The petitioner was willing for an appointment of an arbitrator under Section 11(6) of Arbitration and Conciliation Act,1996. The arbitration agreement between the parties under Clause 10(e) of an MOU dated to be 17th September 2016. The petitioner invoked the arbitration and referred the name of a retired Supreme Court judge as a sole arbitrator.

The petitioner contended that there is a valid arbitration agreement between the parties mentioned under Clause 10(e) dated 17th September 2016. However, the respondent constituted that under Clause 10 (e) on the date 17th September 2016 a valid arbitration agreement does not exist. The respondent also contended that an MOU renders services for specific performance and therefore no process of arbitration can take place for resolution of disputes. It was further contended the MOU date 17th September 2016 is a mandatory register document but neither did not register nor a requisite stamp duty has been paid. Thus, the document is liable to be impounded by the court and the document cannot be acted upon unless the stamp duty paid has been adequately paid.

The High Court of Delhi decided on the matter with the case, Sms Tea Estates Pvt. Ltd Vs.

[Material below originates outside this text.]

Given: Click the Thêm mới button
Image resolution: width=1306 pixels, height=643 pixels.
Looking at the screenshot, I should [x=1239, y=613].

Chandmari Company private ltd.[1] The Supreme Court held that arbitration agreement need not require registration under the Arbitration Act separately, an agreement that is unregistered but the mandatory registerable document can be acted upon and enforced.

Further, the High Court of Delhi referred various precedents similar to this case, with similar facts and circumstances and decide a judgment for the case, it was noticed that the Arbitration and Conciliation Act was amended on 23rd October 2015 by which several provisions of the Act was amended including Section 11(6A) of the Arbitration and Conciliation Act, the court has to confine to the existence of arbitration agreement only and the scope should not be beyond it. Further, the objections for insufficient non-stamping should not hamper the appointment of an arbitrator for resolving disputes between the parties and it is the arbitrator who decides the objections and exercise powers under Sec 33 and other provisions of the Stamp Act. The arbitration agreement is constituted at the time of entering into a contract where arbiter renders decisions based on the facts and circumstances and delivers justice for the aggrieved party. The decision of the arbitrator is binding on the parties.



Whether there was a valid arbitration agreement under Section 11(6A) of the Arbitration and Conciliation Act, 1996.

The judgment of the Court

High Court of Delhi held that, in the present case, there was an adequate arbitration agreement between the parties under Clause 10 (e) dated 17th September 2016. The petitioner has validly invoked the arbitration by a notice dated 27th September 2017. Under Sec 11(6A) of the Arbitration and Conciliation Act, 1996, the Court will confine to the existence of a valid arbitration agreement and other objection including the objection as to inadequate stamping will have to be considered by the arbitrator.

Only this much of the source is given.